WHAT TO PRODUCE:
Restate the records underneath, keeping each one exactly the same.

[ENTRIES PROVIDED]

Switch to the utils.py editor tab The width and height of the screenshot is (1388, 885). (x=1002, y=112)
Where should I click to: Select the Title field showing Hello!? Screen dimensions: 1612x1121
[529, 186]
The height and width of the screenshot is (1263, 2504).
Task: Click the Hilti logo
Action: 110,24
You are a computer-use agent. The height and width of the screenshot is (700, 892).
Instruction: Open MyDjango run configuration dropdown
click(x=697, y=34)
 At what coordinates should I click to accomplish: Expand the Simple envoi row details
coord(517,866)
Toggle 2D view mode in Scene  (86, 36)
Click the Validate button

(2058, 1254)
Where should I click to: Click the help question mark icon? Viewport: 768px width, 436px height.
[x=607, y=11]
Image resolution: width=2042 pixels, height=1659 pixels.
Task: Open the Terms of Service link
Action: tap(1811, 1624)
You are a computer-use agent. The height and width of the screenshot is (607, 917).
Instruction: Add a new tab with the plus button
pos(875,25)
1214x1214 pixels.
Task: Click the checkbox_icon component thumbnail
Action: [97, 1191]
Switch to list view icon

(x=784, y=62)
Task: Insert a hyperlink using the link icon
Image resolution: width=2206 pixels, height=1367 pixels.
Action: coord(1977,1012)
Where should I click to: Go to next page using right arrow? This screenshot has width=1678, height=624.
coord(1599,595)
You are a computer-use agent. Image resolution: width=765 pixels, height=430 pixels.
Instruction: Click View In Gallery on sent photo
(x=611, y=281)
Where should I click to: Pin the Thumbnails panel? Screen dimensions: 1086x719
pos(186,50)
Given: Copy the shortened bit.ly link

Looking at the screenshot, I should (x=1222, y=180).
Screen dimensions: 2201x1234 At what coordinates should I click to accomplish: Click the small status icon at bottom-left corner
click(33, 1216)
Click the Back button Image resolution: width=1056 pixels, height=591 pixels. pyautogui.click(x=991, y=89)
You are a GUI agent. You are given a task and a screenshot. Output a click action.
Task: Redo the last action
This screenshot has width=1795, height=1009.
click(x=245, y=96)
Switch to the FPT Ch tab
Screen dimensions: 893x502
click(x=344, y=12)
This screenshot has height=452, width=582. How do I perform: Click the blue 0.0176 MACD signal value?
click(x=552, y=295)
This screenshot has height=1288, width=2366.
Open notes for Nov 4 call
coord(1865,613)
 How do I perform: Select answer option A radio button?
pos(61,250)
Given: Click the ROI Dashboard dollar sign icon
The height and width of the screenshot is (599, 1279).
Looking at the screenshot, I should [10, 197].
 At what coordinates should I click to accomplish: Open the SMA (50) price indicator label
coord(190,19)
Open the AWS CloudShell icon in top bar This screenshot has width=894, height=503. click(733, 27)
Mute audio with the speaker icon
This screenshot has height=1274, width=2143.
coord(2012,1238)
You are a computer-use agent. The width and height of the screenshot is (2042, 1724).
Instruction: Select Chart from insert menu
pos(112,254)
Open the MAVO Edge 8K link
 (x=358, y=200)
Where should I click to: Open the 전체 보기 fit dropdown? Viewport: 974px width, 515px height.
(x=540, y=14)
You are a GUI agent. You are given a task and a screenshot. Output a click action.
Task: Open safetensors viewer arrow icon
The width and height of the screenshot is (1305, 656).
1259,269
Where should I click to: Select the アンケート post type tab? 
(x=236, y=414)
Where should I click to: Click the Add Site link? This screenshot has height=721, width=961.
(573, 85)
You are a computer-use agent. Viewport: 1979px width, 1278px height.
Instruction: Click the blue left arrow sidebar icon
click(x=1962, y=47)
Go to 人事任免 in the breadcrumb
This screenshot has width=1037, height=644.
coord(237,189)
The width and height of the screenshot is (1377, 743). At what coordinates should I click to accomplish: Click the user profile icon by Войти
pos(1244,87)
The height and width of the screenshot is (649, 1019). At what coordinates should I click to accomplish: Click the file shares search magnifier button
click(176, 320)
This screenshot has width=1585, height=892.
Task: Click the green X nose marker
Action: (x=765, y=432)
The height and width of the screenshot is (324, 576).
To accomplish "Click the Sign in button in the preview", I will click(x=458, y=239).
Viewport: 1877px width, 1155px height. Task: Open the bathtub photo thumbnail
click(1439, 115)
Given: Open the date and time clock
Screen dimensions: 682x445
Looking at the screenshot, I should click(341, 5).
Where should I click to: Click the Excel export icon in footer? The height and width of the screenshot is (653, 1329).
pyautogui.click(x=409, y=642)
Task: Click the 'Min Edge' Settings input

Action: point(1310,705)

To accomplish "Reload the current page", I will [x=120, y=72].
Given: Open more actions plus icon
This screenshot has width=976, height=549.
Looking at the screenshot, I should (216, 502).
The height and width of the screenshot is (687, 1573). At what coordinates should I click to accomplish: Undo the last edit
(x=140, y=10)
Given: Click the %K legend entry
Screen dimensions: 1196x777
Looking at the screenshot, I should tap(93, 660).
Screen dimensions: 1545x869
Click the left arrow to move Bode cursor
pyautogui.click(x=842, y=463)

[/ENTRIES PROVIDED]

TASK ANSWER:
Switch to the utils.py editor tab The width and height of the screenshot is (1388, 885). (x=1002, y=112)
Where should I click to: Select the Title field showing Hello!? Screen dimensions: 1612x1121
[529, 186]
The height and width of the screenshot is (1263, 2504).
Task: Click the Hilti logo
Action: 110,24
You are a computer-use agent. The height and width of the screenshot is (700, 892).
Instruction: Open MyDjango run configuration dropdown
click(x=697, y=34)
 At what coordinates should I click to accomplish: Expand the Simple envoi row details
coord(517,866)
Toggle 2D view mode in Scene  (86, 36)
Click the Validate button

(2058, 1254)
Where should I click to: Click the help question mark icon? Viewport: 768px width, 436px height.
[x=607, y=11]
Image resolution: width=2042 pixels, height=1659 pixels.
Task: Open the Terms of Service link
Action: tap(1811, 1624)
You are a computer-use agent. The height and width of the screenshot is (607, 917).
Instruction: Add a new tab with the plus button
pos(875,25)
1214x1214 pixels.
Task: Click the checkbox_icon component thumbnail
Action: [97, 1191]
Switch to list view icon

(x=784, y=62)
Task: Insert a hyperlink using the link icon
Image resolution: width=2206 pixels, height=1367 pixels.
Action: coord(1977,1012)
Where should I click to: Go to next page using right arrow? This screenshot has width=1678, height=624.
coord(1599,595)
You are a computer-use agent. Image resolution: width=765 pixels, height=430 pixels.
Instruction: Click View In Gallery on sent photo
(x=611, y=281)
Where should I click to: Pin the Thumbnails panel? Screen dimensions: 1086x719
pos(186,50)
Given: Copy the shortened bit.ly link

Looking at the screenshot, I should (x=1222, y=180).
Screen dimensions: 2201x1234 At what coordinates should I click to accomplish: Click the small status icon at bottom-left corner
click(33, 1216)
Click the Back button Image resolution: width=1056 pixels, height=591 pixels. pyautogui.click(x=991, y=89)
You are a GUI agent. You are given a task and a screenshot. Output a click action.
Task: Redo the last action
This screenshot has width=1795, height=1009.
click(x=245, y=96)
Switch to the FPT Ch tab
Screen dimensions: 893x502
click(x=344, y=12)
This screenshot has height=452, width=582. How do I perform: Click the blue 0.0176 MACD signal value?
click(x=552, y=295)
This screenshot has height=1288, width=2366.
Open notes for Nov 4 call
coord(1865,613)
 How do I perform: Select answer option A radio button?
pos(61,250)
Given: Click the ROI Dashboard dollar sign icon
The height and width of the screenshot is (599, 1279).
Looking at the screenshot, I should [10, 197].
 At what coordinates should I click to accomplish: Open the SMA (50) price indicator label
coord(190,19)
Open the AWS CloudShell icon in top bar This screenshot has width=894, height=503. click(733, 27)
Mute audio with the speaker icon
This screenshot has height=1274, width=2143.
coord(2012,1238)
You are a computer-use agent. The width and height of the screenshot is (2042, 1724).
Instruction: Select Chart from insert menu
pos(112,254)
Open the MAVO Edge 8K link
 (x=358, y=200)
Where should I click to: Open the 전체 보기 fit dropdown? Viewport: 974px width, 515px height.
(x=540, y=14)
You are a GUI agent. You are given a task and a screenshot. Output a click action.
Task: Open safetensors viewer arrow icon
The width and height of the screenshot is (1305, 656).
1259,269
Where should I click to: Select the アンケート post type tab? 
(x=236, y=414)
Where should I click to: Click the Add Site link? This screenshot has height=721, width=961.
(573, 85)
You are a computer-use agent. Viewport: 1979px width, 1278px height.
Instruction: Click the blue left arrow sidebar icon
click(x=1962, y=47)
Go to 人事任免 in the breadcrumb
This screenshot has width=1037, height=644.
coord(237,189)
The width and height of the screenshot is (1377, 743). At what coordinates should I click to accomplish: Click the user profile icon by Войти
pos(1244,87)
The height and width of the screenshot is (649, 1019). At what coordinates should I click to accomplish: Click the file shares search magnifier button
click(176, 320)
This screenshot has width=1585, height=892.
Task: Click the green X nose marker
Action: (x=765, y=432)
The height and width of the screenshot is (324, 576).
To accomplish "Click the Sign in button in the preview", I will click(x=458, y=239).
Viewport: 1877px width, 1155px height. Task: Open the bathtub photo thumbnail
click(1439, 115)
Given: Open the date and time clock
Screen dimensions: 682x445
Looking at the screenshot, I should click(341, 5).
Where should I click to: Click the Excel export icon in footer? The height and width of the screenshot is (653, 1329).
pyautogui.click(x=409, y=642)
Task: Click the 'Min Edge' Settings input

Action: point(1310,705)

To accomplish "Reload the current page", I will [x=120, y=72].
Given: Open more actions plus icon
This screenshot has width=976, height=549.
Looking at the screenshot, I should (216, 502).
The height and width of the screenshot is (687, 1573). At what coordinates should I click to accomplish: Undo the last edit
(x=140, y=10)
Given: Click the %K legend entry
Screen dimensions: 1196x777
Looking at the screenshot, I should tap(93, 660).
Screen dimensions: 1545x869
Click the left arrow to move Bode cursor
pyautogui.click(x=842, y=463)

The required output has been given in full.